Ema

Länge:
102 Minuten
Altersempfehlung:
Ab 16 Jahren
FSK-Freigabe:
Ab 16 Jahren
Kinostart:
29.10.2020
Regie:
Pablo Larraín
Darsteller:
Mariana di Girolamo (Ema), Gael García Bernal (Gastón), Santiago Cabrera (Anibal), Paola Giannini (Raquel), Cristián Suárez (Polo)
Genre:
Drama , Musikfilm
Land:
Chile, 2019

In der ersten Einstellung setzt sie eine Ampelanlage auf einer nächtlichen Straße in Valparaiso, Chile, in Flammen. Einfach nur so. Ema brennt, innen wie außen. Sie ist das Kraftfeld des Films. Reggaeton heißt der Tanz, der von der Straße kommt, mit ebenso kraftvollen wie erotisch aufgeladenen Moves zu einem hämmernden Beat. Die Endzwanzigerin mit den kurzen, streng nach hinten gegelten platinblonden Haaren lässt sich nichts sagen, eckt an, verführt Männer wie Frauen. Sie ist verheiratet mit dem ebenso androgynen Choreografen Gastón, der immer wieder versucht Emas impulsive Art in Bahnen zu lenken. Da die beiden kein Kind bekommen können, haben sie den achtjährigen Polo aus Kolumbien adoptiert. Auch er brennt. Mutwillig verbrennt er das Gesicht von Emas Schwester, sodass sie den Jungen daraufhin kurzentschlossen an die Behörden zurückgibt. Es folgt ein Shitstrom gegen die junge Adoptivmutter. Sozialarbeiterin, Freunde, Kollegen – alle können die Entscheidung nicht nachvollziehn, zweifeln ihre mütterlichen Fähigkeiten an. Aber darauf gibt Ema gar nichts. Es folgen heftige Streits mit Gastón, gegenseitige Vorwürfe, Zerwürfnisse. Dann zieht Ema los, um Polo zurück zu holen. Auf ihrem Weg verführt sie eine verheiratete Frau, hat wahllosen Sex bei einer wilden Party mit ihrer Mädchen-Gang und tanzt auf den Straßen der Stadt am Meer.

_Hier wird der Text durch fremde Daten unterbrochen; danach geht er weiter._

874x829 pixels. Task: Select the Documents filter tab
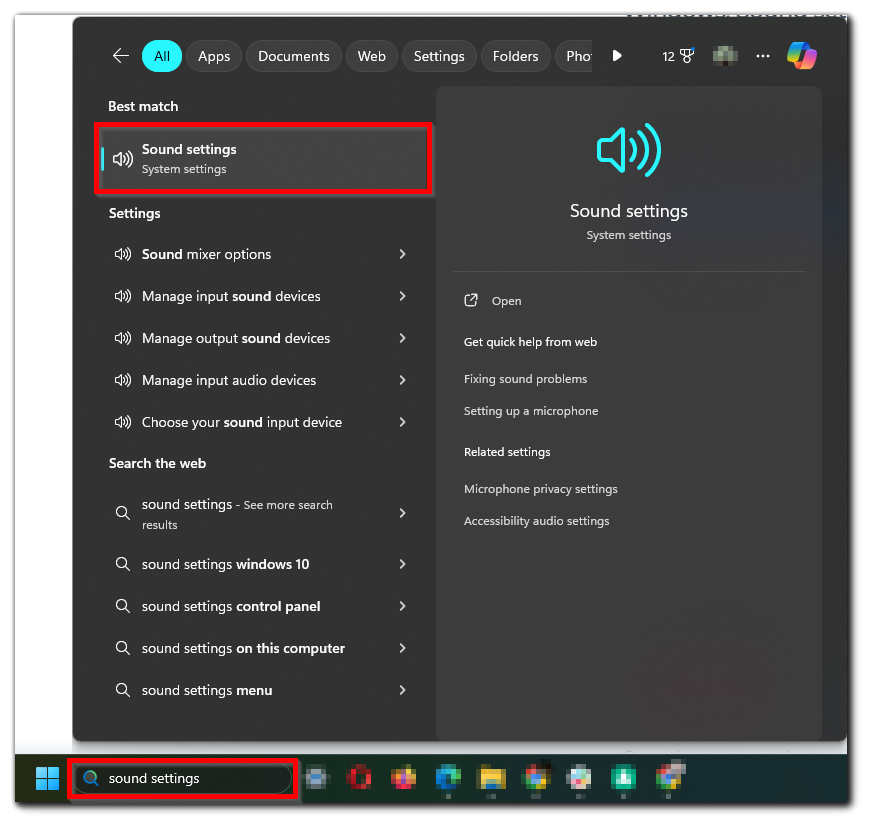point(293,56)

Der chilenische Regisseur Larraín („No!“„Jackie: Die First Lady“„Neruda“) erzählt in diesem schrill bunten Alltagsmärchen von einer jungen Generation, für die herkömmliche Geschlechter, Zuschreibungen und Familienkonstellationen keine Gültigkeit mehr haben und Grenzüberschreitungen zum Selbstentwurf gehören. Sexualität wird frei und offen gelebt, jede Konvention wird gesprengt. Der Tanz der Straße Reggaeton bebildert dieses Lebensgefühl, roh, aggressiv und selbstermächtigend. Ist Ema herzlos und selbstsüchtig oder tief empfindend und konsequent freigeistig? Sie ist alles zusammen, ebenso wie Gastón an ihrer Seite mitunter verstörend passiv und verstockt wirkt und dann wieder ausgleichend, nachgiebig. Larraín liefert keine Antworten, er zeigt, aber bewertet nicht, er lässt diese Ambivalenzen einfach stehen. So gibt es bei aller emotionalen Explosivität immer einen intellektuellen Überbau, der gleichermaßen die Stärke und Schwäche des schrillen Dramas ist. Die Figuren und ihre Motivationen bleiben fremd, schwer nachvollziehbar in ihrer radikalen Impulsivität. Der Film liefert mehr Draufsicht als Innensicht. Die Tanzszenen sind bunt und originell, aber um als Tanzfilm zu bestehen, hätten bessere Tänzerinnen mit von der Partie sein müssen. Trotzdem stellt der ungewöhnliche Tanzfilm „Ema“eine interessante Erweiterung des Genres dar.